Sunday, February 22, 2015

A forgotten woman

Far away, people are chatting and laughing. I am looking for familiar face but there is no one.

As I climbed the hill, an endless sandy field emerged. The sand is dancing with the wind. Why am I alone in a desolate place? I feel frustrated and nervous, pushing my step and I do not know where to go. I look around but no one there. I wander the desert with a lonely and uneasy heart. My throat was dry and I looked for water. I opened my eye.

It is always alone in reality as in dreams. How many times a week does the phone call for me? There is very little but to come from my husband. The 30-year-old home phone was removed. I have an old-fashioned handset but I do not use much it.

"I do not make phone calls often." "Are you proud not calling?" I was startled by a friend’s reply." “It's not like that. I feel uncomfortable if I make a slip of the tongue, during chatting, read the feelings of the other person and convey my feelings." "Why are you so dry? That's not what people live."

I do not call unless I have a very urgent business. I feel uncomfortable when I say something on the phone. It is like aftertaste of eating food that has a lot of MSG after eating out. However when I meet, I chat well. This is because I want to have fun. I should call people in courtesy but I do not like to. Therefore, it is natural to be criticized by friends for being dry from time to time.  

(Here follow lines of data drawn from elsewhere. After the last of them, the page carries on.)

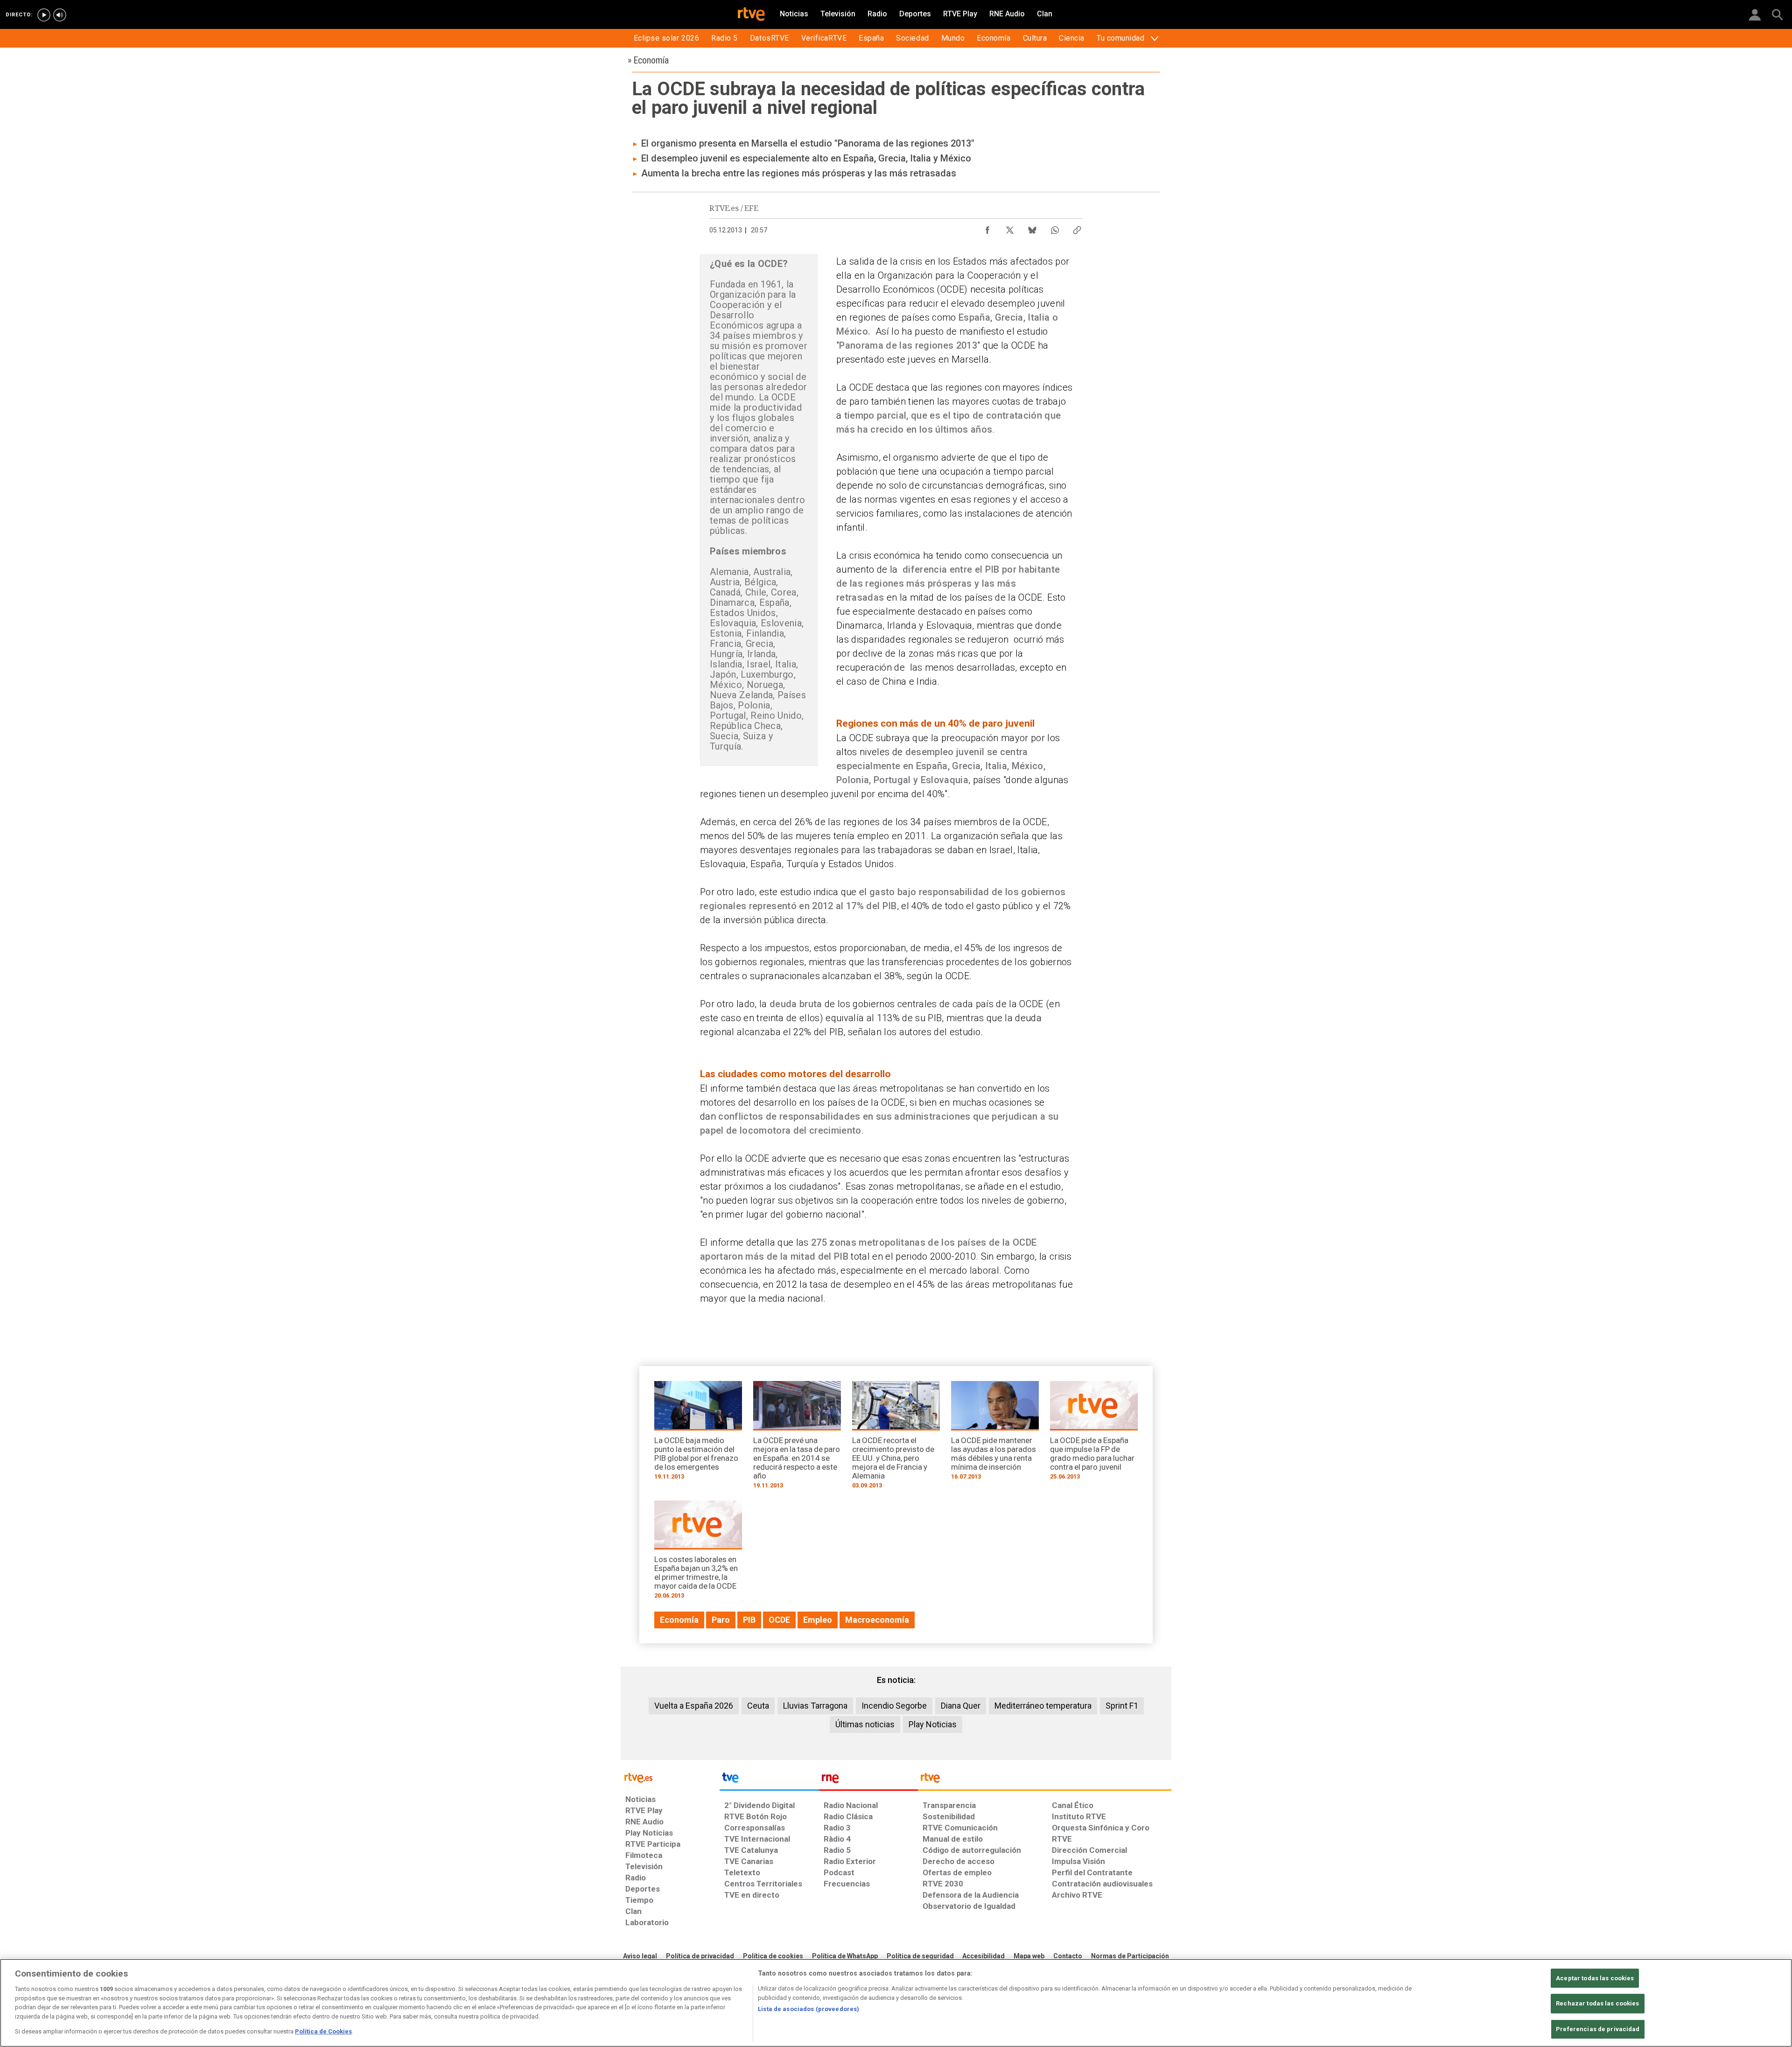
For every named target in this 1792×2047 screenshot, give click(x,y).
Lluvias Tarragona (815, 1706)
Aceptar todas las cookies (1595, 1978)
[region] (896, 2003)
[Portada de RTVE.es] (751, 15)
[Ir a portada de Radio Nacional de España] (868, 1780)
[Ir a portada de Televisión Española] (769, 1780)
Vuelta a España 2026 (693, 1706)
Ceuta (758, 1706)
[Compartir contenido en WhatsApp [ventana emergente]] (1054, 228)
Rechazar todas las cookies (1597, 2003)
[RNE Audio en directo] (59, 15)
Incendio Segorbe (894, 1706)
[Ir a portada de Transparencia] (1044, 1780)
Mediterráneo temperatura (1043, 1706)
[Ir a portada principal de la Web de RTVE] (670, 1777)
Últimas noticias (865, 1724)
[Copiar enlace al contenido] (1077, 228)
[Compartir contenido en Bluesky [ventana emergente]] (1032, 228)
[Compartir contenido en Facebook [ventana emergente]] (987, 228)
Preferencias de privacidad (1597, 2029)
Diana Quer (960, 1706)
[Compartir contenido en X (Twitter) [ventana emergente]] (1010, 228)
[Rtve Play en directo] (43, 15)
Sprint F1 (1122, 1706)
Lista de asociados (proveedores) (808, 2008)
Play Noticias (933, 1724)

I don’t call my sons either. Of course, I am happy to receive calls from them but holding on to busy sons and the old woman’s complaint will make them uncomfortable. So, I only talk to my husband and stay as my best friend. I live alone with my husband in real life, but in my dreams I am always alone. Deep inside, I deny it even my husband.

The most unfortunate woman in the world is a forgotten woman. Everything I’ve been together will be forgotten by the people I’ve been with, and will remain like one of the sand in the desert.